Toasting is the strongest and most formal in Germany, Scandinavia and Eastern European countries.

In France, Italy and Spain the toast is even given German names. In Spain and Italy, "to toast" is called "brindar" and came from the German meaning "ich bring dir's" which means "I bring it to you". In France they say "trinquer" which is from the German word "trinken" (to drink). And just incase you are wondering where the English phrase "toast" came from, it came from Britain. It used to be an ancient custom from the Eucharistic religious events to pass a bowl or "loving cup" (a cup you share) around which had a piece of sweetened toast floating on top. The host was always the last one to drink from the cup and in honor of the guests the one to eat the piece of toast.

A loving cup is a cup that is shared, and that is exactly what a Bridal Cup is. Bridal Cups started in Nuernberg, Germany and was a handcrafted pewter vessel in the shape of a woman with drinking cups on both ends. Both the bride and groom were able to toast their wedding and drink at the same time from the same cup. In order to bring many years of good luck to their marriage the couple would have to drink from this cup without spilling a single drop. Every year thereafter, on their anniversary, they continue to toast with this special cup.

The tradition started centuries ago in Nuernberg, Germany during the days when marriages were pre-arranged. The historical cup was brought to life from an angry wealthy nobleman's challenge to a young goldsmith. If he could create such an item, he would allow the goldsmith to marry his daughter. To this day, the cup is still used for weddings and anniversary toasts and becoming more and more popular in the United States. The story is interesting and heartwarming. It most definitely adds a unique romantic touch to any wedding toast.

The story goes as follows:

Centuries ago, in old Nuernberg, the nobel mistress Kunigunde fell in love with a young and ambitious goldsmith. Although Kunigunde's wealthy father (a powerful nobleman) did not approve of this pair, it was clear that she only wanted the goldsmith to be her husband as she refused many titled and rich suitors who asked for her hand in marriage.

Her father became so enraged that he had the young goldsmith thrown into the darkest dungeon. Not even his daughter's bitter tears would change her father's mind.

To her father's dismay, imprisoning the young man did not end his daughter's love for the goldsmith. Instead, he could only watch as his daughter grew paler and paler as a result of the separation from her true love.

The wealthy nobleman reluctantly made the following proposal: He told his daughter, "If your goldsmith can make a chalice from which two people can drink at the same time without spilling one single drop, I will free him and you shall become his bride".

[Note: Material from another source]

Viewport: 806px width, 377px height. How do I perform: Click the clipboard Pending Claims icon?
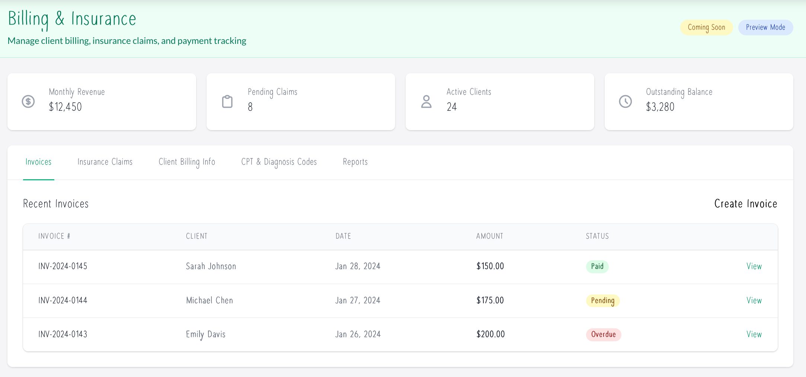click(227, 102)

Of course he was certain nobody could perform such a task...

Inspired by love and with skillful hands, the young goldsmith created a masterpiece. He sculpted a girl with a smile as beautiful as his own true love's. Her skirt was hollowed to serve as a cup. Her raised arms held a bucket that swivels so that it could be filled and then swung towards a second drinker.

The challenge was met. The goldsmith and the nobleman's daughter joined hands in marriage and with the bridal cup set forth a romantic and memorable tradition as charming today as it was originally hundreds of years ago.

To this day and to many couples the chalice remains a symbol. Love, faithfulness and good luck await the couple who drink from this cup.